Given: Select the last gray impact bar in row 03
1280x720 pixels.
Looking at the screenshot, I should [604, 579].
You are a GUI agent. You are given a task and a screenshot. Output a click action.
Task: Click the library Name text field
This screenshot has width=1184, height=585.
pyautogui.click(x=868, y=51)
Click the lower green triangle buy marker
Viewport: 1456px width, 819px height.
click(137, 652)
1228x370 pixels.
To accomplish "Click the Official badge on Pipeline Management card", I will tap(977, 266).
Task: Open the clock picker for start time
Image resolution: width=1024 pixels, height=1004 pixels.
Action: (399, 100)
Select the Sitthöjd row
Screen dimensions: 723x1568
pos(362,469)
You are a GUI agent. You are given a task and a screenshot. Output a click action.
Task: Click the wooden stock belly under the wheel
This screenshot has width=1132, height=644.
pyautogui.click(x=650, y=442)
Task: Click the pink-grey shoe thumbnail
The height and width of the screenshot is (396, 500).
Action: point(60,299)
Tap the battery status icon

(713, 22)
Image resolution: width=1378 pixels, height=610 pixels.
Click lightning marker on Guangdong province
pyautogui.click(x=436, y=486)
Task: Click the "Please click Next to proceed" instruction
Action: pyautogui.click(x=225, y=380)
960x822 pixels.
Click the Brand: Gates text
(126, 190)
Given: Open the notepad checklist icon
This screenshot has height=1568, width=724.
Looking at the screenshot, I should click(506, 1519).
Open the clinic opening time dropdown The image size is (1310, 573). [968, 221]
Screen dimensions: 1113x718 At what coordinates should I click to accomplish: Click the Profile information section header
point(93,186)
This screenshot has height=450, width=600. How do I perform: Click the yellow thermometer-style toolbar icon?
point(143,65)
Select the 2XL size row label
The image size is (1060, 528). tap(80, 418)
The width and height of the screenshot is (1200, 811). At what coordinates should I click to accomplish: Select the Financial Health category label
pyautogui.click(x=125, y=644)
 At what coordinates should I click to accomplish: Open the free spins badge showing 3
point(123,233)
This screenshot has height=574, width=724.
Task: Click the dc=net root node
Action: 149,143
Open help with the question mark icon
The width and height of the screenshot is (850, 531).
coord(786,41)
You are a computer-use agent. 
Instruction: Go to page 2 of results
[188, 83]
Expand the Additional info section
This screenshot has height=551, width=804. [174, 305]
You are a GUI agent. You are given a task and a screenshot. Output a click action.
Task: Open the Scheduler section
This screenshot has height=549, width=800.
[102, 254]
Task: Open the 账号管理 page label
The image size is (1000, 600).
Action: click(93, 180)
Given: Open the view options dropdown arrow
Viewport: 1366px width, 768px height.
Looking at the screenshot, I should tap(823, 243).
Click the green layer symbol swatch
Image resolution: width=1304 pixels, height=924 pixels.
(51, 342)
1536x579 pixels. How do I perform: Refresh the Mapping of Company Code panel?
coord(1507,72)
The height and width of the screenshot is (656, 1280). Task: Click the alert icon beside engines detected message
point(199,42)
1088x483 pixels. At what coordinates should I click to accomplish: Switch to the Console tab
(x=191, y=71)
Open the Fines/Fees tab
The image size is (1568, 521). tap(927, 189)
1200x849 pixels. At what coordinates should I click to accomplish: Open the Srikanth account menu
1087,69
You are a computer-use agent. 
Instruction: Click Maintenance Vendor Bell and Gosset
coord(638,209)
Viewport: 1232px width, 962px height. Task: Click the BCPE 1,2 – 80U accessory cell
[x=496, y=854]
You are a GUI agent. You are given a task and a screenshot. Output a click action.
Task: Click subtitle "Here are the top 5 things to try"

**Task goal:**
Your task is to extract all of the records exactly.

**Exercise response:**
Given: Select the last gray impact bar in row 03
1280x720 pixels.
Looking at the screenshot, I should [604, 579].
You are a GUI agent. You are given a task and a screenshot. Output a click action.
Task: Click the library Name text field
This screenshot has width=1184, height=585.
pyautogui.click(x=868, y=51)
Click the lower green triangle buy marker
Viewport: 1456px width, 819px height.
click(137, 652)
1228x370 pixels.
To accomplish "Click the Official badge on Pipeline Management card", I will tap(977, 266).
Task: Open the clock picker for start time
Image resolution: width=1024 pixels, height=1004 pixels.
Action: (399, 100)
Select the Sitthöjd row
Screen dimensions: 723x1568
pos(362,469)
You are a GUI agent. You are given a task and a screenshot. Output a click action.
Task: Click the wooden stock belly under the wheel
This screenshot has width=1132, height=644.
pyautogui.click(x=650, y=442)
Task: Click the pink-grey shoe thumbnail
The height and width of the screenshot is (396, 500).
Action: point(60,299)
Tap the battery status icon

(713, 22)
Image resolution: width=1378 pixels, height=610 pixels.
Click lightning marker on Guangdong province
pyautogui.click(x=436, y=486)
Task: Click the "Please click Next to proceed" instruction
Action: pyautogui.click(x=225, y=380)
960x822 pixels.
Click the Brand: Gates text
(126, 190)
Given: Open the notepad checklist icon
This screenshot has height=1568, width=724.
Looking at the screenshot, I should click(506, 1519).
Open the clinic opening time dropdown The image size is (1310, 573). [968, 221]
Screen dimensions: 1113x718 At what coordinates should I click to accomplish: Click the Profile information section header
point(93,186)
This screenshot has height=450, width=600. How do I perform: Click the yellow thermometer-style toolbar icon?
point(143,65)
Select the 2XL size row label
The image size is (1060, 528). tap(80, 418)
The width and height of the screenshot is (1200, 811). At what coordinates should I click to accomplish: Select the Financial Health category label
pyautogui.click(x=125, y=644)
 At what coordinates should I click to accomplish: Open the free spins badge showing 3
point(123,233)
This screenshot has height=574, width=724.
Task: Click the dc=net root node
Action: 149,143
Open help with the question mark icon
The width and height of the screenshot is (850, 531).
coord(786,41)
You are a computer-use agent. 
Instruction: Go to page 2 of results
[188, 83]
Expand the Additional info section
This screenshot has height=551, width=804. [174, 305]
You are a GUI agent. You are given a task and a screenshot. Output a click action.
Task: Open the Scheduler section
This screenshot has height=549, width=800.
[102, 254]
Task: Open the 账号管理 page label
The image size is (1000, 600).
Action: click(93, 180)
Given: Open the view options dropdown arrow
Viewport: 1366px width, 768px height.
Looking at the screenshot, I should tap(823, 243).
Click the green layer symbol swatch
Image resolution: width=1304 pixels, height=924 pixels.
(51, 342)
1536x579 pixels. How do I perform: Refresh the Mapping of Company Code panel?
coord(1507,72)
The height and width of the screenshot is (656, 1280). Task: Click the alert icon beside engines detected message
point(199,42)
1088x483 pixels. At what coordinates should I click to accomplish: Switch to the Console tab
(x=191, y=71)
Open the Fines/Fees tab
The image size is (1568, 521). tap(927, 189)
1200x849 pixels. At what coordinates should I click to accomplish: Open the Srikanth account menu
1087,69
You are a computer-use agent. 
Instruction: Click Maintenance Vendor Bell and Gosset
coord(638,209)
Viewport: 1232px width, 962px height. Task: Click the BCPE 1,2 – 80U accessory cell
[x=496, y=854]
You are a GUI agent. You are given a task and a screenshot. Output a click action.
Task: Click subtitle "Here are the top 5 things to try"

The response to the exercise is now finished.